Выразительным голосом Брысь начала:
– Как зеленеющие листья на густом древе – одни спадают, а другие вырастают: так и род от плоти и крови – один умирает, а другой рождается10. Покойся с миром, Ян, ты был хорошим другом, мне будет тебя не хватать.
– …Сыновья Людей умирают по-настоящему и покидают мир; потому они зовутся Гостями или Скитальцами. Смерть – их судьба, дар Илуватара, которому с течением времени позавидуют даже Стихии. Но Мелькор извратил его и смешал с мраком, и обратил добро во зло, а надежду в страх. Однако, давным-давно, в Валиноре валары открыли эльфам, что люди вступят во Второй Хор Айнуров; тогда как мыслей своих об эльфах Илуватар не являл никому, и Мелькор их не знает11, – прокричала Анна. – Так ступай же от Тьмы к Свету, милый Ян, и да встретят тебя во владениях Эру! Я люблю тебя!
И она столкнула тело с моста.
Кувыркаясь, оно пролетело несколько десятков метров до воды, вошло в неё без всплеска и исчезло в свинцовых волнах. Серое в сером.
– Прах к праху, – заключила кошка.
Они слезли с перил и ветер сразу утих. На мосту было пусто и гулко. Одновременно Анна с кошкой посмотрели в небо, где в разрывах облаков белела ровная черта Моста бессмертных.
– Может, он сейчас там, – сказала девочка. – Ну, пошли.
– Слушай, Анна, – начала Брысь, – а тебе никогда не хотелось остановиться? Остаться там, где вы проходили? Найти свой дом?
– Ха. – сказала Анна. – Ха-ха-ха. Ахахахахахах! – засмеялась она.
– Что-то не так? – прижала уши кошка.
– Остановиться, – смеялась девочка. – Свой дом найти! Ну ты дала! Остаться!
– Тысяча чертей, – отсмеявшись, уже спокойней сказала она. – Ты же ведь искин. Должна понимать. Я корпоративный клон. У меня вшитая память. И программа – искать Эмбанк. Ты вдруг решила, что я человек? Мой дом – внешняя защита и палатка. Смартфибра, – Анна потрогала серую ткань, – моет и чистит мою кожу, поэтому мы не снимаем одежду, достаточно пару раз протереть лицо под маской салфеткой. В холод греет, в жару – охлаждает. Шарф защищает лёгкие от пыли и увлажняет воздух. Палатка ночью регенерирует мои ткани. Я проживу двадцать семь циклов, и всё это время, как проклятая, я буду искать долбаное Хранилище. Вот что заложил нам с Яном Марк перед распадом.

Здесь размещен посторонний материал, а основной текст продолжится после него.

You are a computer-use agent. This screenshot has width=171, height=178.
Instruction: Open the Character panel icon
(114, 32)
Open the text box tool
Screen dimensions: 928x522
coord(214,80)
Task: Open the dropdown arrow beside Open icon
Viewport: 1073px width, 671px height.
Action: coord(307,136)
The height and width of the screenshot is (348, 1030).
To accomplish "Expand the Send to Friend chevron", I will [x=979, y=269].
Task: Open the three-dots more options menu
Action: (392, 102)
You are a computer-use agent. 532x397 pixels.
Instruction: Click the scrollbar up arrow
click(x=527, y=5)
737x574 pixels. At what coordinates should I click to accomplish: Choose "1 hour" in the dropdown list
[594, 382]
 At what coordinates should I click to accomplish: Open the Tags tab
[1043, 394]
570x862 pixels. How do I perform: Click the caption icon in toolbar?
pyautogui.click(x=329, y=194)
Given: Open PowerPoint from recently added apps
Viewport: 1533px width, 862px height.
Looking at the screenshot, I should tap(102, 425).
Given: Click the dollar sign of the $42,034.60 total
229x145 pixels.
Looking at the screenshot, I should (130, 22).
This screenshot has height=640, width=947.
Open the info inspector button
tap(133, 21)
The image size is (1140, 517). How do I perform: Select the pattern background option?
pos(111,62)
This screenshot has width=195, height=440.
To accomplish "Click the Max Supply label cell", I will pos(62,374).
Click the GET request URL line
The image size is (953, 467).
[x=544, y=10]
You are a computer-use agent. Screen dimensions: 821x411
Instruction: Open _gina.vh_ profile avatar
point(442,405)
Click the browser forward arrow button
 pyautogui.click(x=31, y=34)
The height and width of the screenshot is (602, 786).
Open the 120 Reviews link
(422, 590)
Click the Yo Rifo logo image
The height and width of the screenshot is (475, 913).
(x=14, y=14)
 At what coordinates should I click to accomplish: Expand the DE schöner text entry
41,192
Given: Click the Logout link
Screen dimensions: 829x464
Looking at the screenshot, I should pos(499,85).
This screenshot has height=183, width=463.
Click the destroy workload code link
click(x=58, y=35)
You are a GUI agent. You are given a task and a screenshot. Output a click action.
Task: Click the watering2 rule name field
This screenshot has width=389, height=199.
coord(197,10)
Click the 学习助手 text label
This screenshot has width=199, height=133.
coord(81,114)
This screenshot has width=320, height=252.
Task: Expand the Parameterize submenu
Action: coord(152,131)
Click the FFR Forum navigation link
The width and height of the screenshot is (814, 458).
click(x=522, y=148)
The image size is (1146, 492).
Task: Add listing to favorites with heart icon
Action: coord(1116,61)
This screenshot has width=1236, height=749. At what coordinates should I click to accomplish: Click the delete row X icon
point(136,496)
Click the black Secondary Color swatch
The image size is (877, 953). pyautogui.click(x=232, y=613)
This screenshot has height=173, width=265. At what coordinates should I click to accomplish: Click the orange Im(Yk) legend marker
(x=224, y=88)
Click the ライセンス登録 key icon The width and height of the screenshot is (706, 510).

Будет Мост из Скотланда в Исланд, потом в Гринланд, потом в Винланд – и я пройду их все. Из Америки тоже есть Мосты, и я хоть всю планету облазю, но найду Эмбанк. Разбужу Хранителей, фиг ли они спят, когда такая лажа кругом.
Анна присела перед Брысь и погладила её.
– Если тебе хочется дом, заселяйся в любой, – она махнула в сторону Эдинбурга. – А если тебе нужен друг, можешь идти со мной, я буду рада. Рюкзак тяжёлый.
Кошка вытянула манипулятор и подхватила рюкзак.
– Ничего у тебя не выйдет из этой затеи, – уверенно сказала она. – Но я иду.
– Хорошо, – сказала Анна. – Надо запомнить это место. Когда мы найдём Хранилище, я вернусь.
Она поднялась и пошла к другому концу моста.
– Ведь что такое память, – размышляла идущая рядом Брысь. – Подумать, это и есть бессмертие. Смогут ли вечные долго хранить воспоминания, если перед ними всё время мира?
Она дико помахала хвостом и изрекла:
– Когда же тленное сие облечется в нетление и смертное сие облечется в бессмертие, тогда сбудется слово написанное: поглощена смерть победою12.